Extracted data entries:

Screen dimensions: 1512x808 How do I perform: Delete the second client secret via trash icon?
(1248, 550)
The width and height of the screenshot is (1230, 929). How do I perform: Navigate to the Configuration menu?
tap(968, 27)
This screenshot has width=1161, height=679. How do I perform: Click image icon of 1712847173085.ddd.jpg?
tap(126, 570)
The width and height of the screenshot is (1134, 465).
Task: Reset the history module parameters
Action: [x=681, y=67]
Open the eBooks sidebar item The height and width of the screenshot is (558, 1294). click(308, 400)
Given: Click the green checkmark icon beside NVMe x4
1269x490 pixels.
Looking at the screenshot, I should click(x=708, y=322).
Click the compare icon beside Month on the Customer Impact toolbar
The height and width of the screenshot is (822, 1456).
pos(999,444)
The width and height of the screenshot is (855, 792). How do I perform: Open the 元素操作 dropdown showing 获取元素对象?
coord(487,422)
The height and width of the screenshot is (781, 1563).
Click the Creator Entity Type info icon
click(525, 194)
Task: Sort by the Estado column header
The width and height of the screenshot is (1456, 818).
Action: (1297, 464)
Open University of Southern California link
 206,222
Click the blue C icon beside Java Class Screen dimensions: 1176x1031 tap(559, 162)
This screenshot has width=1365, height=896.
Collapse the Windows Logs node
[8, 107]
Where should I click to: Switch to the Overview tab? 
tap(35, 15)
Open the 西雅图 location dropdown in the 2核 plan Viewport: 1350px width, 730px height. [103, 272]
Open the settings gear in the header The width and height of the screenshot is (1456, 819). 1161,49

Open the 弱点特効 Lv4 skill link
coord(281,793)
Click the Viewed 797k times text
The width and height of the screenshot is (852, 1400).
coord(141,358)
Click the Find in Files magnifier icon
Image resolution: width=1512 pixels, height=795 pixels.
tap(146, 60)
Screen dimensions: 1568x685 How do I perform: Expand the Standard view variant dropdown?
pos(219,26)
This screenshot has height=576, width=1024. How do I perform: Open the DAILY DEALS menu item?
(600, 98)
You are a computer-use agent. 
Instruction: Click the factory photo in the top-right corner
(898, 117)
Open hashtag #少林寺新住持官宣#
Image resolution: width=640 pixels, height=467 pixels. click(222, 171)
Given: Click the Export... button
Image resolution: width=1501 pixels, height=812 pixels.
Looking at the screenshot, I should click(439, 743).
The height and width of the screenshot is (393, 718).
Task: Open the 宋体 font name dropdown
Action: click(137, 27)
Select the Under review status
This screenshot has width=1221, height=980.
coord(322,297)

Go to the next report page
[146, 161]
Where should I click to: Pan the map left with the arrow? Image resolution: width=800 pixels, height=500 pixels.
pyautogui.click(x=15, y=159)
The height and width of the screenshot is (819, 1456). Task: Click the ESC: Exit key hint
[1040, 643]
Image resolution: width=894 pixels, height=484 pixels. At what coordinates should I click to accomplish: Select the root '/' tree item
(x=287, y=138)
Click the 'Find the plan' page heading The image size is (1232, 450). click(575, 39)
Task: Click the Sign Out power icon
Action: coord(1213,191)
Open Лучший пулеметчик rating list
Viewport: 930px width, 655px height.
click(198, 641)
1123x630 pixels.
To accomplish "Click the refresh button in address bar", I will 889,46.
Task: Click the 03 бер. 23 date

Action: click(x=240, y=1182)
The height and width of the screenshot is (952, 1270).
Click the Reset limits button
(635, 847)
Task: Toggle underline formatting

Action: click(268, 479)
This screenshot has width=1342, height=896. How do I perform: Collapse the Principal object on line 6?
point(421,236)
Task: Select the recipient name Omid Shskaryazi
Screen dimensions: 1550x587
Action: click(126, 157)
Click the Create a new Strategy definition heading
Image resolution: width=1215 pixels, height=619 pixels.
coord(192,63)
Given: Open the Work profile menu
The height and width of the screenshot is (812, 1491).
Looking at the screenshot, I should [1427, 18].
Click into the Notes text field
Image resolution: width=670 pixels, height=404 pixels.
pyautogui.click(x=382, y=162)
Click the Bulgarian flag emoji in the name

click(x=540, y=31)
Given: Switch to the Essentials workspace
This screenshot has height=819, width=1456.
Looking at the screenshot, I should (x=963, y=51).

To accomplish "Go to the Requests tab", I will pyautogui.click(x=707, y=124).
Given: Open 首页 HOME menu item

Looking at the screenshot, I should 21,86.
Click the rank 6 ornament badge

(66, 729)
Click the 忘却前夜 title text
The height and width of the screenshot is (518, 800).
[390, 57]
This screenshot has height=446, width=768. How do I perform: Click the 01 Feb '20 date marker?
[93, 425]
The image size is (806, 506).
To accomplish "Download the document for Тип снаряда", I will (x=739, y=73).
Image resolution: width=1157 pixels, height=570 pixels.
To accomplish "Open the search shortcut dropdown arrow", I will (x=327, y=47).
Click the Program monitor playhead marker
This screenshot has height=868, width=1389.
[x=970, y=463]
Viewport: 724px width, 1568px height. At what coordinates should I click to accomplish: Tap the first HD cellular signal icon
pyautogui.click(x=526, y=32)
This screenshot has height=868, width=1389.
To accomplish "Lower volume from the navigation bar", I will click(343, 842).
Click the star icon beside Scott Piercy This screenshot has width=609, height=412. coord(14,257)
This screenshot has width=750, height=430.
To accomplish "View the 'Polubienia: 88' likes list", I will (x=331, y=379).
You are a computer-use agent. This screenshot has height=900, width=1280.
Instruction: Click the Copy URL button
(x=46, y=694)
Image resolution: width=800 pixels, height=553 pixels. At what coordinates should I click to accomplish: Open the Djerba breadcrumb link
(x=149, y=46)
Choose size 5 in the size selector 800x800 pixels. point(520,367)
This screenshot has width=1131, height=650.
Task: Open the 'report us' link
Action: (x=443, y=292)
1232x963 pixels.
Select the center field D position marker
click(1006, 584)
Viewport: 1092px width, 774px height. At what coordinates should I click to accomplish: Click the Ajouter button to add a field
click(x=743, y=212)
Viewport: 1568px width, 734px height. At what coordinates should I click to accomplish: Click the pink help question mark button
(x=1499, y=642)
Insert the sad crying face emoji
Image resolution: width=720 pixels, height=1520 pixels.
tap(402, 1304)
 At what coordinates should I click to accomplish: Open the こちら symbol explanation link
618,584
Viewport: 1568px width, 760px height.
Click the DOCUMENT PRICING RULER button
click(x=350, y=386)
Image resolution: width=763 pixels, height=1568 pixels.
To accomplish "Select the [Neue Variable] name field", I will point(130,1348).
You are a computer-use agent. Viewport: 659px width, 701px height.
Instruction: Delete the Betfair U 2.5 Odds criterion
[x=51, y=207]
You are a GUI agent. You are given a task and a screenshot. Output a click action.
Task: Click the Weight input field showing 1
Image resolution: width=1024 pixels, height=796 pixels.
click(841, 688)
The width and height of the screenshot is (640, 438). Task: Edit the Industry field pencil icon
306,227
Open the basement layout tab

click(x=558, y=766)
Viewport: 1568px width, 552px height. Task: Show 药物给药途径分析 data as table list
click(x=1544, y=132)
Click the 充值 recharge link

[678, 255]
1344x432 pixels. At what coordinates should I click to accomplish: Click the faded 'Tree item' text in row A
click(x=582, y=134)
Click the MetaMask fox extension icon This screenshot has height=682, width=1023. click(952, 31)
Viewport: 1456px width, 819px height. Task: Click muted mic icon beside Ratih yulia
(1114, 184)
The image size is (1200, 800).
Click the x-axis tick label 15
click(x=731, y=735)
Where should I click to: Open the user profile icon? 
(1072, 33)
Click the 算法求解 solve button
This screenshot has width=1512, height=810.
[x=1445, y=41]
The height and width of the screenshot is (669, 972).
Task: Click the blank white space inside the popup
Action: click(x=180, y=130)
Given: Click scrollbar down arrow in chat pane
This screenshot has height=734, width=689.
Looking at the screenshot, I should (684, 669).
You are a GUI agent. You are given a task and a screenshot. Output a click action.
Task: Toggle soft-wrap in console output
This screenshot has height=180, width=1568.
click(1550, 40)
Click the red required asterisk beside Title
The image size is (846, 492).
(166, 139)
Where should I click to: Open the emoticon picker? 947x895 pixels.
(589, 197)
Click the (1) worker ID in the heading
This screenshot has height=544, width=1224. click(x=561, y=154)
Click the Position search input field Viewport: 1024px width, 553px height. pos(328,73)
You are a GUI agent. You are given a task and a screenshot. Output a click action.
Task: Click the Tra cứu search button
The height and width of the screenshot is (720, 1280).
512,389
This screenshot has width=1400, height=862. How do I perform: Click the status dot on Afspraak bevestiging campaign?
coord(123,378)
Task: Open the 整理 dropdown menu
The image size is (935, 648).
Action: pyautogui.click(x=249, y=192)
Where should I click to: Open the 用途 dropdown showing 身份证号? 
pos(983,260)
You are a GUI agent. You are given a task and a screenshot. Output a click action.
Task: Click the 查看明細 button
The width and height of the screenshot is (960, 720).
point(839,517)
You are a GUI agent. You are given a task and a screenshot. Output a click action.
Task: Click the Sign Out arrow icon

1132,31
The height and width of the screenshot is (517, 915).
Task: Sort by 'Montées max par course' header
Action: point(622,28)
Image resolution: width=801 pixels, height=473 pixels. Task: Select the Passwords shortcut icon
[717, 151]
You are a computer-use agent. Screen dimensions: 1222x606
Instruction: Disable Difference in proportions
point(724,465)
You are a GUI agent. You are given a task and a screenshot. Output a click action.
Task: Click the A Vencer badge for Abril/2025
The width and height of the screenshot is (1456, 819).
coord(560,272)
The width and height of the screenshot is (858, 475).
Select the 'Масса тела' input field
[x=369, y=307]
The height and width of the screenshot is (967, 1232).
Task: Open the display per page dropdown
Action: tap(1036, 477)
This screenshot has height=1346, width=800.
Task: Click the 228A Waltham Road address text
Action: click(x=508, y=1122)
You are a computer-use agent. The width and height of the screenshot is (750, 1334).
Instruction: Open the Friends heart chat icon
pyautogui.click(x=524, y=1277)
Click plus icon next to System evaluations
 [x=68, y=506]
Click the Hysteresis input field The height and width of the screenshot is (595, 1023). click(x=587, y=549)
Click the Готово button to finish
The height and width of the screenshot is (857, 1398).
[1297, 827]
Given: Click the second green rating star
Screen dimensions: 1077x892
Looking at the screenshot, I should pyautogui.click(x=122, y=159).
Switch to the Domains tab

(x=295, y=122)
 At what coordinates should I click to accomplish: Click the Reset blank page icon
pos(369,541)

__PROBLEM REQUIREMENTS__
Rewrite everything from the start of the records down to the line containing "Open the settings", changing "dropdown" to "menu" and leaving all else as it is.

__WRITTEN ANSWER__
Screen dimensions: 1512x808 How do I perform: Delete the second client secret via trash icon?
(1248, 550)
The width and height of the screenshot is (1230, 929). How do I perform: Navigate to the Configuration menu?
tap(968, 27)
This screenshot has width=1161, height=679. How do I perform: Click image icon of 1712847173085.ddd.jpg?
tap(126, 570)
The width and height of the screenshot is (1134, 465).
Task: Reset the history module parameters
Action: [x=681, y=67]
Open the eBooks sidebar item The height and width of the screenshot is (558, 1294). click(308, 400)
Given: Click the green checkmark icon beside NVMe x4
1269x490 pixels.
Looking at the screenshot, I should click(x=708, y=322).
Click the compare icon beside Month on the Customer Impact toolbar
The height and width of the screenshot is (822, 1456).
pos(999,444)
The width and height of the screenshot is (855, 792). How do I perform: Open the 元素操作 menu showing 获取元素对象?
coord(487,422)
The height and width of the screenshot is (781, 1563).
Click the Creator Entity Type info icon
click(525, 194)
Task: Sort by the Estado column header
The width and height of the screenshot is (1456, 818).
Action: (1297, 464)
Open University of Southern California link
 206,222
Click the blue C icon beside Java Class Screen dimensions: 1176x1031 tap(559, 162)
This screenshot has width=1365, height=896.
Collapse the Windows Logs node
[8, 107]
Where should I click to: Switch to the Overview tab? 
tap(35, 15)
Open the 西雅图 location menu in the 2核 plan Viewport: 1350px width, 730px height. [103, 272]
Open the settings gear in the header The width and height of the screenshot is (1456, 819). 1161,49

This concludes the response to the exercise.